• **WHAT IS EXPECTED**:
Set down exactly the lines below between the line holding "You are a computer-use agent. This" and the line holding "You are a computer-use agent. The", inclusive; no other line belongs in the answer.

:: PROVIDED INFORMATION ::

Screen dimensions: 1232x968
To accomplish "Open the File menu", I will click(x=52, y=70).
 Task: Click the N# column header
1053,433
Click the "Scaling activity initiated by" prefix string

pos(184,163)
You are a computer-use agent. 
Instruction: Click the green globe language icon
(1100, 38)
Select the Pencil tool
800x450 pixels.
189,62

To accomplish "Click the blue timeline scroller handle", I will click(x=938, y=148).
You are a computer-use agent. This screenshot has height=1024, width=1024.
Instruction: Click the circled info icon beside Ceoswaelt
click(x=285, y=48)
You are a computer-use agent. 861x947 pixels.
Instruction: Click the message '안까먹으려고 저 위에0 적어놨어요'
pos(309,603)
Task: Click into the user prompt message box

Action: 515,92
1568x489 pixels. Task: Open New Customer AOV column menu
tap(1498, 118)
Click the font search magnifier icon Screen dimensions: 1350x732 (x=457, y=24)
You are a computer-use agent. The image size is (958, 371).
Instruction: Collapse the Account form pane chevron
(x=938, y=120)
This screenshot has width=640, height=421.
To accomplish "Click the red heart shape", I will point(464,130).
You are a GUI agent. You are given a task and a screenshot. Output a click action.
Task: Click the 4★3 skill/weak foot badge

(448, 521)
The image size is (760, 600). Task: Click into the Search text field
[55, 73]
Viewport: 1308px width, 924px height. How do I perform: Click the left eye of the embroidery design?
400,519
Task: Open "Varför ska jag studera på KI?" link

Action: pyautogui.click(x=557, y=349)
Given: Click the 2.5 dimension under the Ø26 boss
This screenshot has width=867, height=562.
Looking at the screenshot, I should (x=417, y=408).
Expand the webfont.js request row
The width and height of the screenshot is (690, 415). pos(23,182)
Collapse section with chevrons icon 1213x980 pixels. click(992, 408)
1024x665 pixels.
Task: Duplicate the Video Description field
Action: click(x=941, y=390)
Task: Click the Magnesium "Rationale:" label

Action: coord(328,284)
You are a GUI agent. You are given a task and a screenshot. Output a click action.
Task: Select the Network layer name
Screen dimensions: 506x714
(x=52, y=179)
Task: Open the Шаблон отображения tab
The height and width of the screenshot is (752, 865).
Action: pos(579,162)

:::

• **TASK RESULT**:
You are a computer-use agent. This screenshot has height=1024, width=1024.
Instruction: Click the circled info icon beside Ceoswaelt
click(x=285, y=48)
You are a computer-use agent. 861x947 pixels.
Instruction: Click the message '안까먹으려고 저 위에0 적어놨어요'
pos(309,603)
Task: Click into the user prompt message box

Action: 515,92
1568x489 pixels. Task: Open New Customer AOV column menu
tap(1498, 118)
Click the font search magnifier icon Screen dimensions: 1350x732 (x=457, y=24)
You are a computer-use agent. The image size is (958, 371).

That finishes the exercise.